I am often asked whether governmental actions can cause a taking even if the government does not formally initiate an eminent domain case. These cases are known as "de facto" or "inverse condemnations" and are difficult to prove. However, establishing a de facto taking can have substantial benefits.


The Commonwealth Court recently affirmed a trial court’s ruling finding that we proved a de facto taking in Philadelphia.


Our client was in the process of developing a property for residential condominiums. It took substantial steps including obtaining architectural and engineering designs and lining up financing. PennDOT, however, targeted the property for a road project and announced in August, 2006 that it was going to condemn the property. PennDOT did not initiate a condemnation action until May, 2009. However, we alleged that PennDOT’s action destroyed any opportunity to develop the property for its "highest and best use" – condominiums – and caused a de facto taking.

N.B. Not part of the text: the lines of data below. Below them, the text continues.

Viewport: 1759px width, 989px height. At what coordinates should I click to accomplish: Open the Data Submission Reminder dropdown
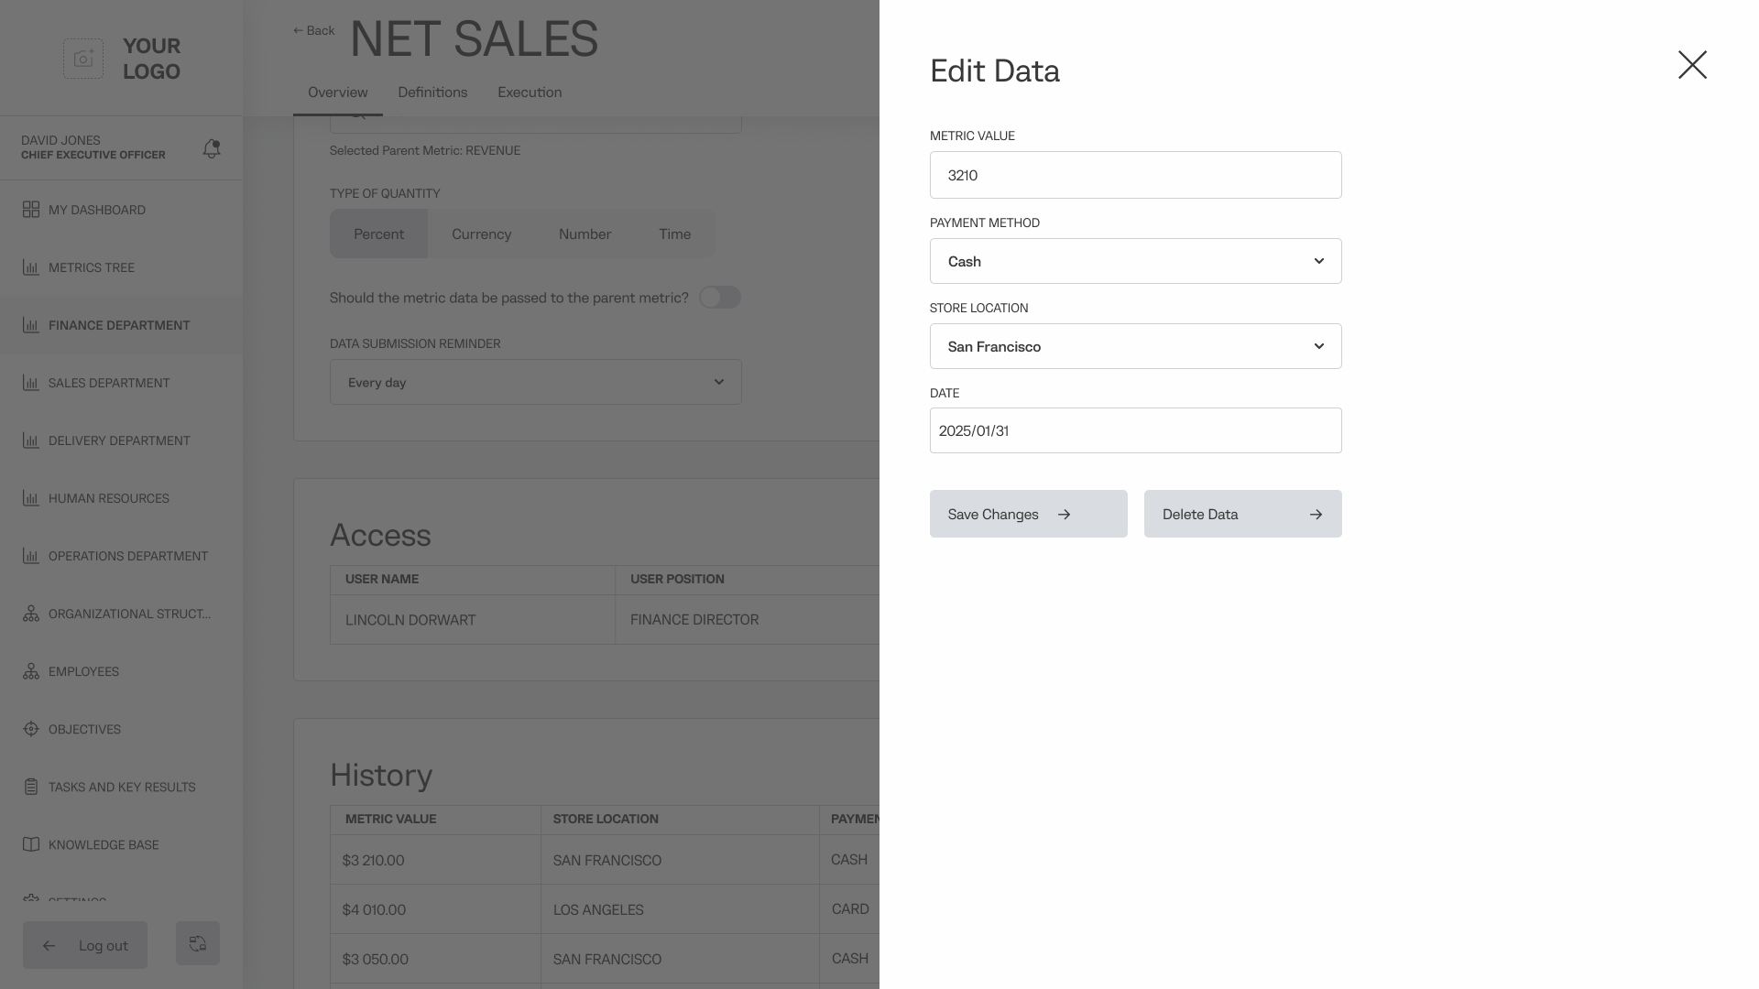535,382
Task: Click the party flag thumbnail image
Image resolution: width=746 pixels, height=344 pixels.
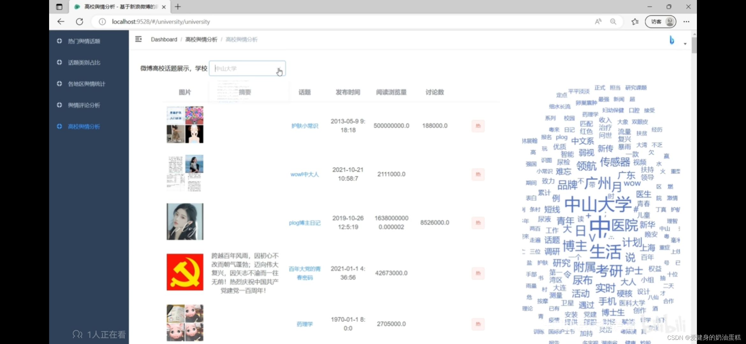Action: pos(185,272)
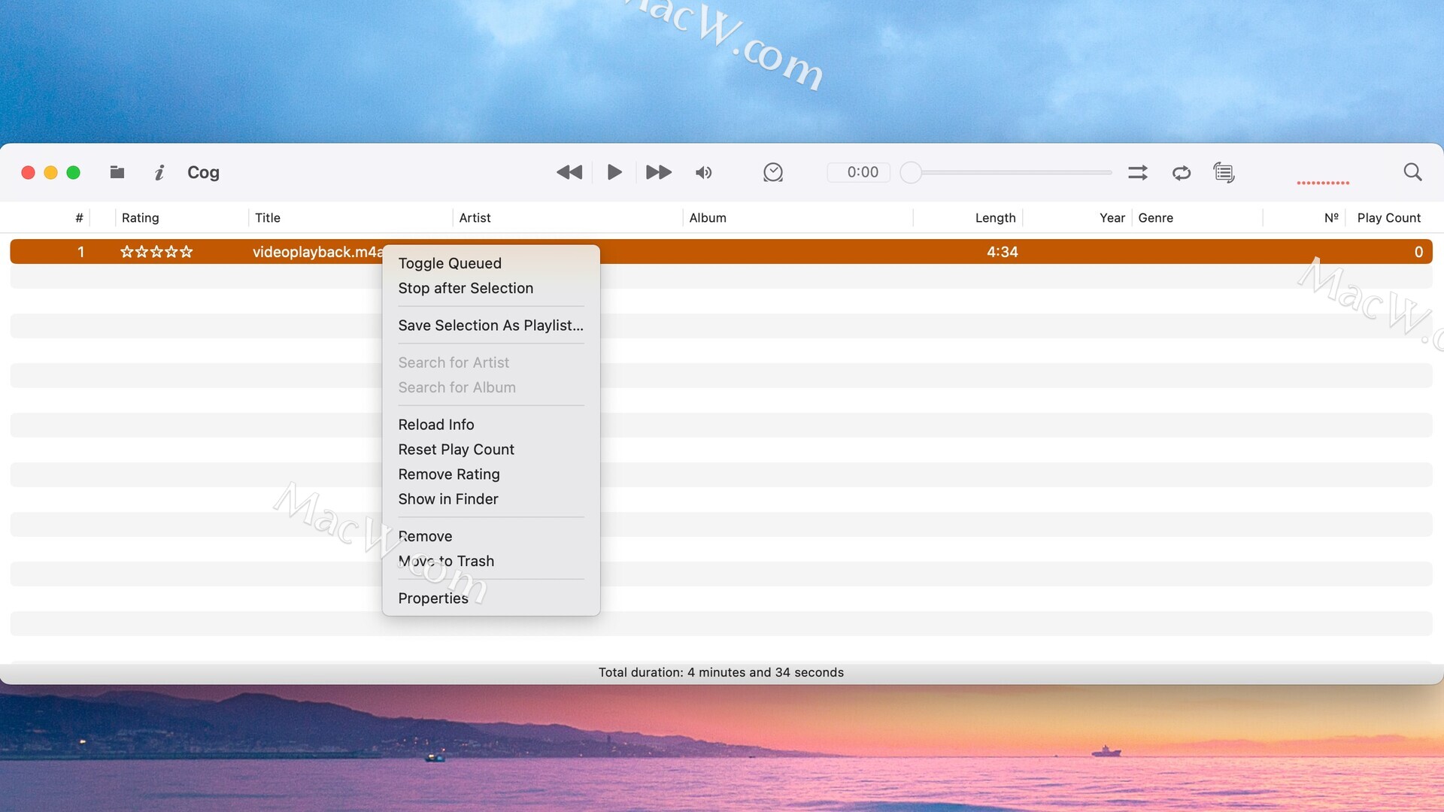Open the file drawer folder icon
The image size is (1444, 812).
[x=117, y=172]
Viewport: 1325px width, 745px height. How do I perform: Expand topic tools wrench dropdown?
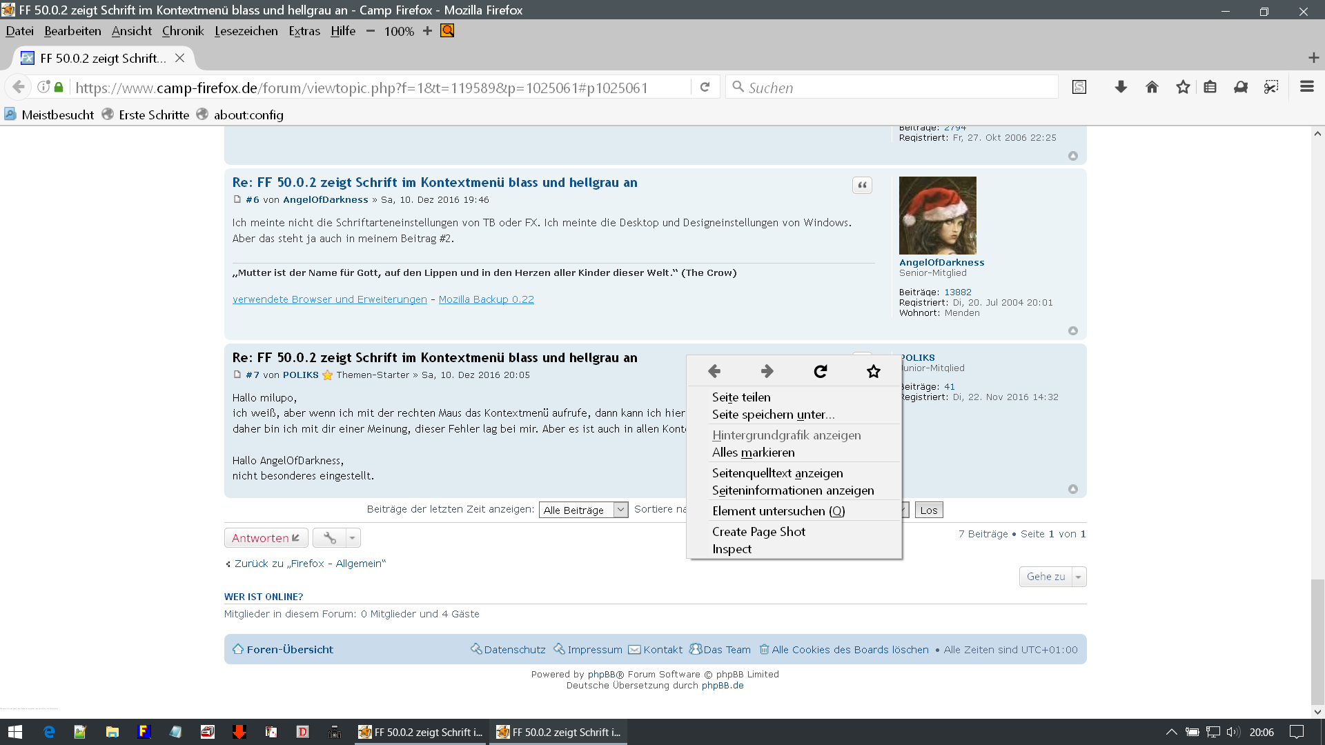[x=337, y=538]
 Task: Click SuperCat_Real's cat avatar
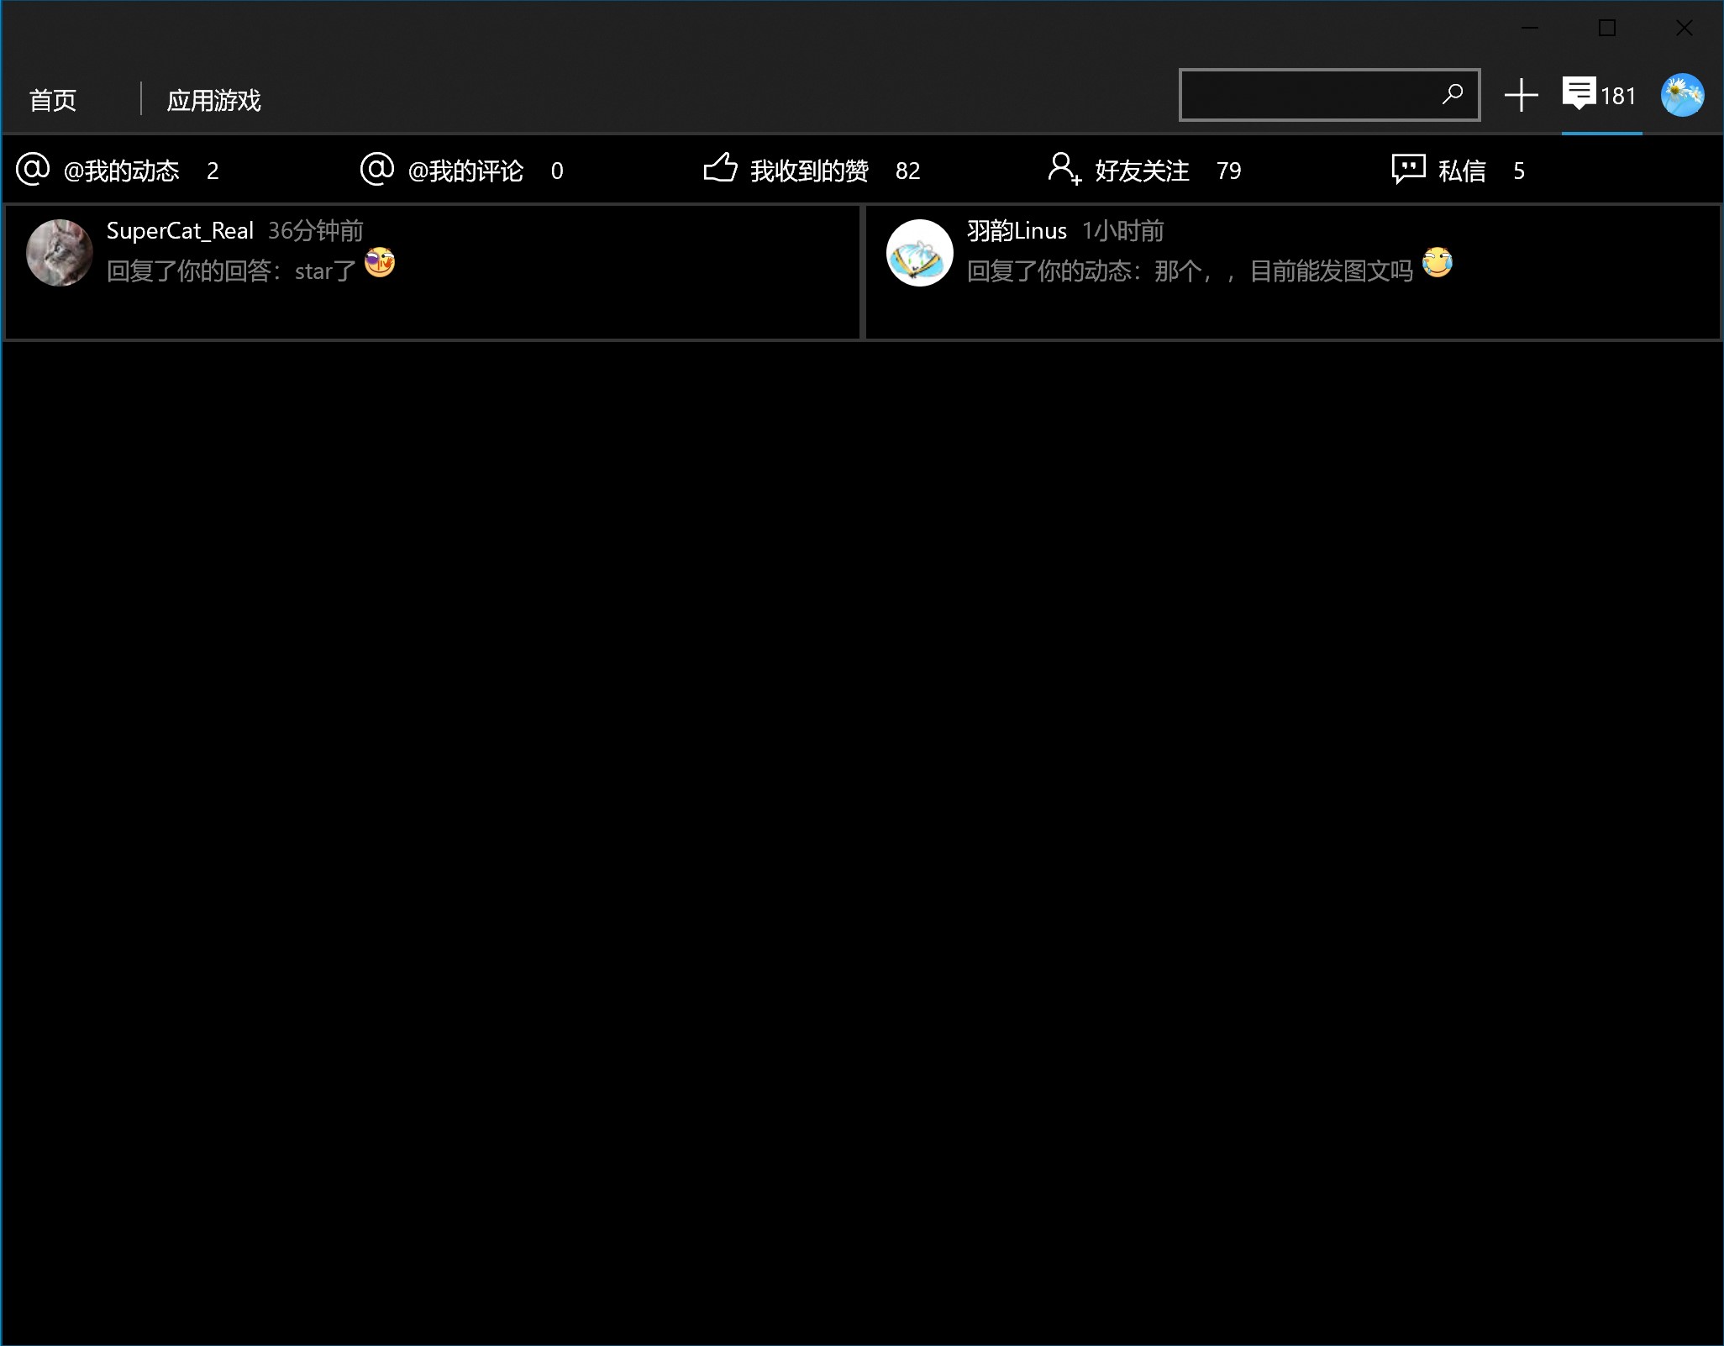[60, 253]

After a two day hearing involving testimony of four experts and numerous fact witnesses, the Judge ruled that PennDOT’s actions constituted a de facto taking by December 2006. PennDOT appealed. After briefing and oral argument, the Commonwealth Court affirmed that ruling and found that we proved a de facto taking.


This has a significant impact on the case. For example, the property will now be valued as of December 2006 and not May 2009. PennDOT will also be required to pay professional fees (attorneys, experts, etc.) for the entire case.